In her freezer right now, Dardik said, there are labeled bags of challahs and marble sponge cakes that she intended to distribute at some point.
“Helen had tremendous concern for the people she loved, and she worried about their welfare incessantly,” Dardik said. “She was coming from a place of love all the time.”
Taub grew up in a Czech shtetl, the daughter of observant parents. Though they and most of her extended family died in Nazi gas chambers, she and her two sisters stuck together and survived Auschwitz.
After a few years in a displaced persons camp in Cyprus, she moved to Israel, where she met her first husband, also a survivor. In 1953, she flew to Oakland to visit her brother and never left.
Though she spoke no English, Taub found work in a toy factory. Divorced and raising her son alone, she saved every penny, and after remarrying she moved to an Oakland condo.
Taub walked around Lake Merritt at least once every day, even into her late 70s. “When her asthma got worse, she’d walk up and down her hallway,” said granddaughter Kelly Ehrenfeld. “She was very fit and very active.”
She also was a talented seamstress and made many of her own clothes and those of her granddaughters.
“She was one of the most elegant, loving women I ever met,” said her friend Helaine Schweitzer. “When Helen walked into shul, all eyes turned to her, she was just so beautiful.”
She and her late husband, Maurice, opened a key and lock shop on Park Boulevard.
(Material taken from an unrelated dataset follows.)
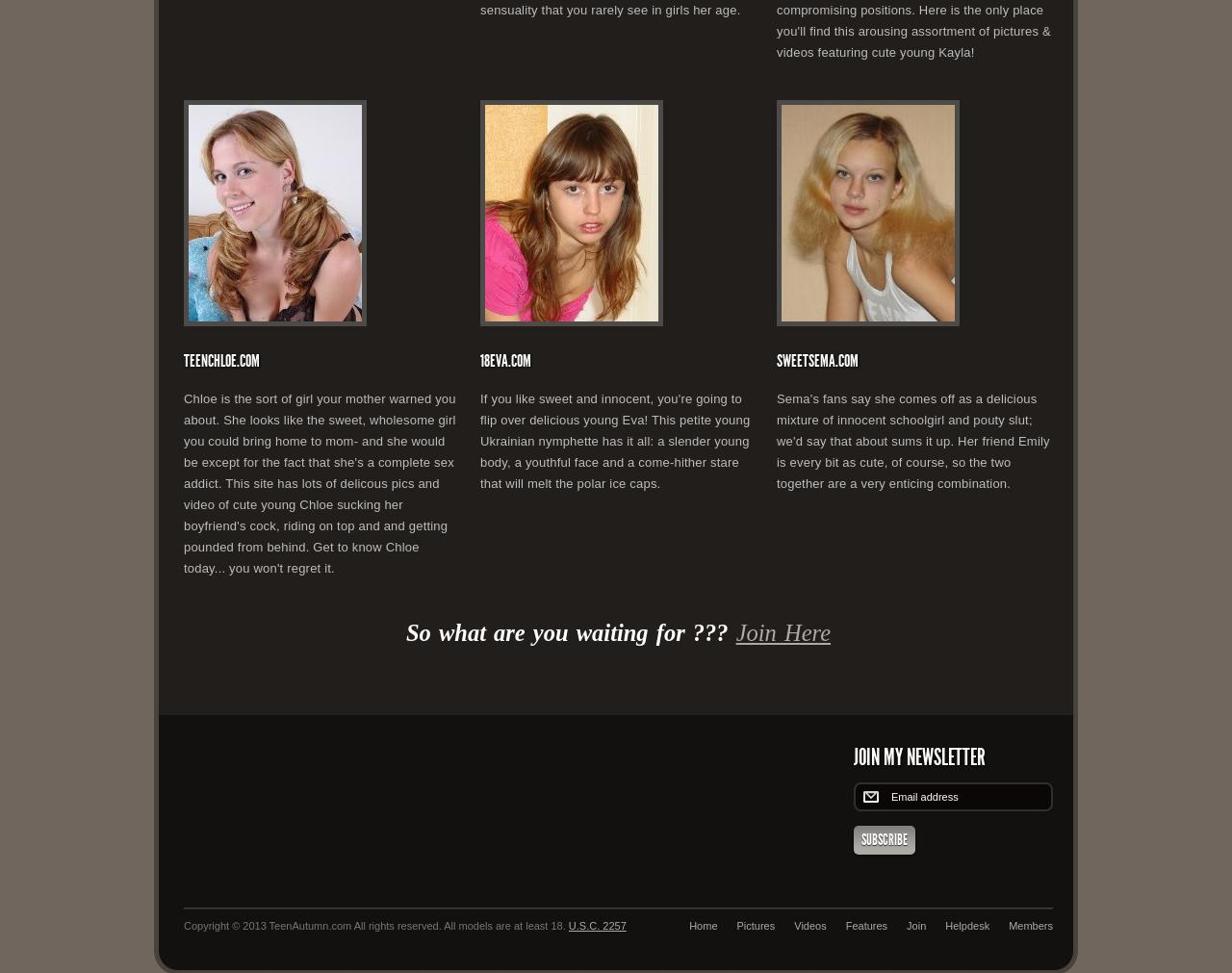 This screenshot has width=1232, height=973. I want to click on 'If you like sweet and innocent, you're going to flip over delicious young Eva! This petite young Ukrainian nymphette has it all: a slender young body, a youthful face and a come-hither stare that will melt the polar ice caps.', so click(613, 440). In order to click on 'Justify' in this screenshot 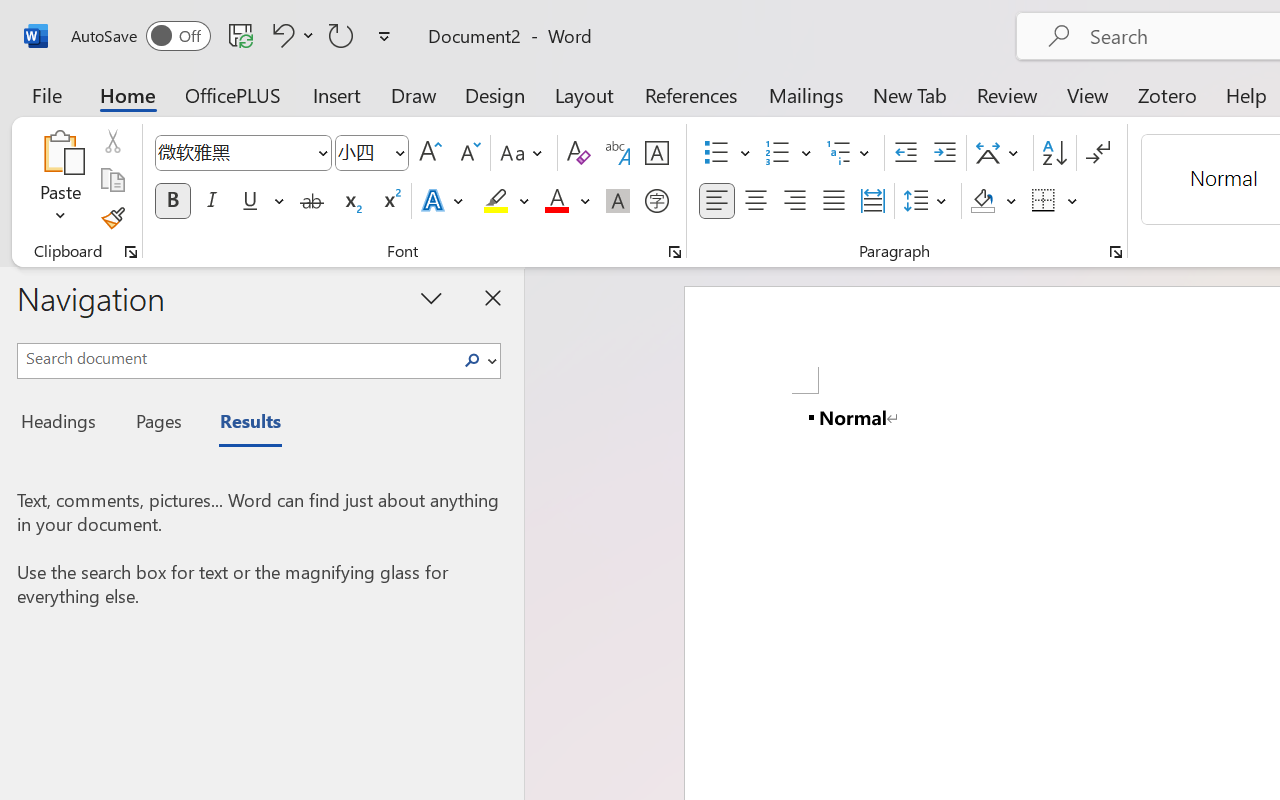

They were active members of Congregation Beth Jacob.
“She was in synagogue just last week,” Dardik said March 1. “She was a regular shul-goer. She’ll be sorely missed. She had a tremendous presence. There’s going to be a void, something missing, without Helen around.”
Taub is survived by her son, Morde Ehrenfeld, daughter-in-law Marianne Ehrenfeld and three granddaughters. A funeral was held March 2 at Congregation Beth Jacob in Oakland. Donations in Taub’s memory can be sent to Congregation Beth Jacob, 3778 Park Blvd., Oakland, CA 94610.